As Scoop Nashville’s release of footage from Jones’ alleged nonviolent protest indicates, cracks had already begun emerging in his narrative shortly after his election. Other organizers of the People’s Plaza revealed to Scoop and additional outlets that they felt Jones hijacked the movement to buoy his political career by only showing up when he could get positive media coverage. There were as-of-yet unsubstantiated rumblings that key figures in the movement often spent nights during the protests in cushy hotel rooms paid for by an unknown benefactor instead of on the Plaza’s warm concrete with the rabble.
Jones’ characterization of the occupation in the memoir does him no favors either. A cursory read reveals that the protests consisted of little more than professional activists like himself and cultural elites like Gresham culling together a critical mass of “unhoused” people and “some from outside Nashville.” In a book running 182 pages, the best defense he can muster against his various charges is that they are “false.” Somehow a cup of cold tea spilled itself on former Speaker Glen Casada during a protest in 2019. He just threw a traffic cone at a car. He didn’t shove that officer. It was the police who made him out to be the face of a movement, not the years of official nonprofit training and media coaching.

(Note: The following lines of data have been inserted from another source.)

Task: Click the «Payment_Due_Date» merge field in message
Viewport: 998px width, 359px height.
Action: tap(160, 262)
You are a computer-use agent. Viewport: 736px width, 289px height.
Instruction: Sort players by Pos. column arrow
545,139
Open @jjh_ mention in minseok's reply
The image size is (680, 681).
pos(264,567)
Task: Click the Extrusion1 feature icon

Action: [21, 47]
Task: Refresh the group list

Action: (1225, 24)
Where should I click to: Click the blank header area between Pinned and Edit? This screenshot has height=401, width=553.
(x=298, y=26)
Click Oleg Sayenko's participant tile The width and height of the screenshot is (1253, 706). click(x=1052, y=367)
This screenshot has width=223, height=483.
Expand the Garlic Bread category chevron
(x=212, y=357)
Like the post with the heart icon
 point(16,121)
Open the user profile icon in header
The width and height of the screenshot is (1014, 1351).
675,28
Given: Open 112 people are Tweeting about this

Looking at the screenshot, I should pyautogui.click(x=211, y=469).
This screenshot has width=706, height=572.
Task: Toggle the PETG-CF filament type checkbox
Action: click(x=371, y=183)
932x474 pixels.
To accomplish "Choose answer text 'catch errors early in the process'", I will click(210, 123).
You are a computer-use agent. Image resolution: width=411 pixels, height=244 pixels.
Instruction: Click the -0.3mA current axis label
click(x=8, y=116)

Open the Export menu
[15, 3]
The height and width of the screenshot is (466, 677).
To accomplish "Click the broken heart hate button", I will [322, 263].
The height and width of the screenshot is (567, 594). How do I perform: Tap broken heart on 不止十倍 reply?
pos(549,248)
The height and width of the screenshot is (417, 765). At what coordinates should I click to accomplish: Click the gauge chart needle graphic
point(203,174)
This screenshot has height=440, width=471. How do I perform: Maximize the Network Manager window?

But after the events of April 6th, how much these contradictions matter is unclear. Post-expulsion, any local or state Democrats with a previously established beef have united behind “The Tennessee Three.” Few remark that just four days after Pearson’s swearing-in to the House, the Justins conveniently did what they are programmed to. With a bullhorn and Twitter, Jones and Pearson have managed to successfully elide the fact that they’re somehow able to thrive in the state’s two largest and least affordable metro areas as they devote themselves to the activist life. They are better trained, better educated, and more media savvy than their opponents in the legislature. The work of exposing them won’t be glamorous or easily digestible, but someone has to do it.